Even as recently as my late twenties, when my then-roommate suggested that shopping for clothes became easier when you could look for stuff that fit a self-designated Venn diagram (like “sporty”/ “sexy” / “sport-sexy”), I thought about it for a moment before declaring that my look was probably “little boy” / “circus” / “little boy at the circus.” It was a tongue-in-cheek response, and I always insisted that I liked the tension created by the visual of my very womanly curves dressed in, say, a stripy rugby shirt. But even then, there was always an element of my not quite feeling like I knew how to do “girl” right.

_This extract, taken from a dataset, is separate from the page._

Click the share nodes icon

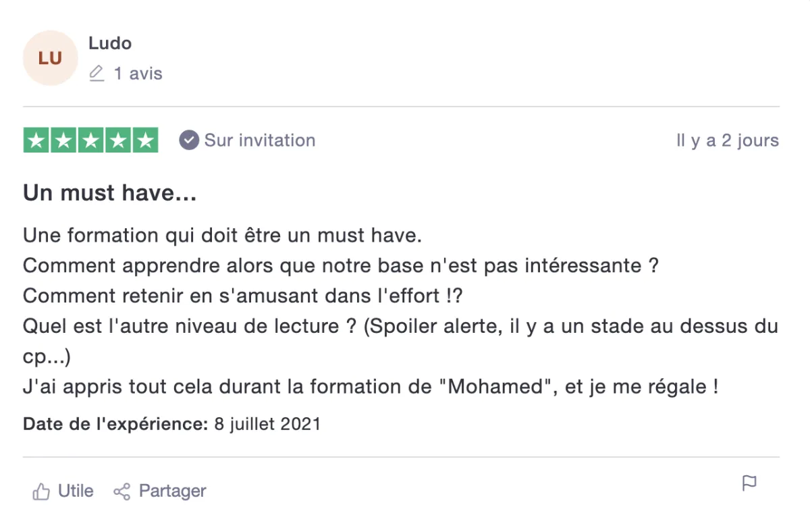122,491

And so my complete switch to a no-pants wardrobe was an obvious attempt for me to reclaim my femininity on some level, even if it didn’t immediately read as such to anyone else. I figured I’d cracked some sort of code for myself, and didn’t give it much thought beyond that for quite some time.

Suddenly: skirts!

Until I recently began reading Tess Whitehurst’s book Magical Fashionista. In her chapter on using specific articles of clothing to achieve specific, magical effects, she mentions that pants, obviously worn on the lower half of the body, in many ways align themselves symbolically with our ability to be grounded.

From Tess Whitehurst’s “Magical Fashionista”

She points out three phrases that evoke other qualities as well:

“wears the pants” (determination and authority)
“flying by the sea of one’s pants” (intuition)
“fancy pants” (affluence)

It was that first one that really hit me, though.

As a child put in the position of being overly responsible, over-achieving, and over-vigilant about everyone’s needs and emotions but my own, I’d been wearing the pants in many different ways, in many different situations and relationships, for far too long. Thanks to that passage in the book, I suddenly saw my complete refusal to wear anything other than skirts and dresses as more than just a craving of femininity for its own sake—it was also a craving to be released from the burden of constant responsibility.

I didn’t want to be the one wearing the pants anymore!

I didn’t want to be in charge. I wanted to be doted on, to have someone fetch me the things I desired, to allow space for my silly whims and sudden cravings to not just be expressed but to be indulged. I wanted my female energy to be seen and prioritized and validated. I wanted to be worth more than just what I could do for other people. I wanted to be decorative, fanciful, flowing. I was exhausted by all the work required to keep up that facade of hyper-competence. I was ready to let it all go.

And so I’m doing my best to give that girly part of me room to breathe and play, to find freedom, and a very different kind of power, in femme expression.